** Materials provided follows **
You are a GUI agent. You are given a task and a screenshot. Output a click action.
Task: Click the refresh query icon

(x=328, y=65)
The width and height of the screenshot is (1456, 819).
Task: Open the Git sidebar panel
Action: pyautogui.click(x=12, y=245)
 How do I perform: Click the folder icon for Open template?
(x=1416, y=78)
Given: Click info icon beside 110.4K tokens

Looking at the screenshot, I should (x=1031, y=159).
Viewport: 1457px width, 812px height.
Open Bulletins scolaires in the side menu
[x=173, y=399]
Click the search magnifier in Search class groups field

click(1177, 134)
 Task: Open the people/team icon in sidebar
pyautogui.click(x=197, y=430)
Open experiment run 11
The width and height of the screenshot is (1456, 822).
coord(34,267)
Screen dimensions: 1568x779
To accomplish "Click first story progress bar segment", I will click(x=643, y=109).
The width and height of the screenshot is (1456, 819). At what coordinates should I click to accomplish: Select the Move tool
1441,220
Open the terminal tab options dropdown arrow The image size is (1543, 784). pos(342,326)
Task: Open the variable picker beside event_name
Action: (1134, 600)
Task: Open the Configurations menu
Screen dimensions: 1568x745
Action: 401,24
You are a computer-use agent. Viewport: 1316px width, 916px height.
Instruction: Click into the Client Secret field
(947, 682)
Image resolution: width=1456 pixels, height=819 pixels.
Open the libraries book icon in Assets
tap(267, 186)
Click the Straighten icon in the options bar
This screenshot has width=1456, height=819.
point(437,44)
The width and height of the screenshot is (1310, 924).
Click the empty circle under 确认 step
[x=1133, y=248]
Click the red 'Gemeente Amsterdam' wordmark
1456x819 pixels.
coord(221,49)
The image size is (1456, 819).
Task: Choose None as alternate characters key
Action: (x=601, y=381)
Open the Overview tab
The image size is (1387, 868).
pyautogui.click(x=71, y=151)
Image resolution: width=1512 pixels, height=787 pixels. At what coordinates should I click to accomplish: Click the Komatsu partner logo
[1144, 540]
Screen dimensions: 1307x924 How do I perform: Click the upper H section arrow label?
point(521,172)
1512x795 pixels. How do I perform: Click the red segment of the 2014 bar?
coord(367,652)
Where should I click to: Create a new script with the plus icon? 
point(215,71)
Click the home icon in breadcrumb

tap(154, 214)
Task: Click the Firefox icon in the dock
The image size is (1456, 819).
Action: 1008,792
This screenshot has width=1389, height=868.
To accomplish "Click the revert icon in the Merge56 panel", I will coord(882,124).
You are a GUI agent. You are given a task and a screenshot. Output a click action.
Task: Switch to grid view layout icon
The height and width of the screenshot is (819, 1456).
** End of Materials provided **
Copy out every line in the entries above that holds "Viewport".

Result of the exercise »
Viewport: 1457px width, 812px height.
You are a computer-use agent. Viewport: 1316px width, 916px height.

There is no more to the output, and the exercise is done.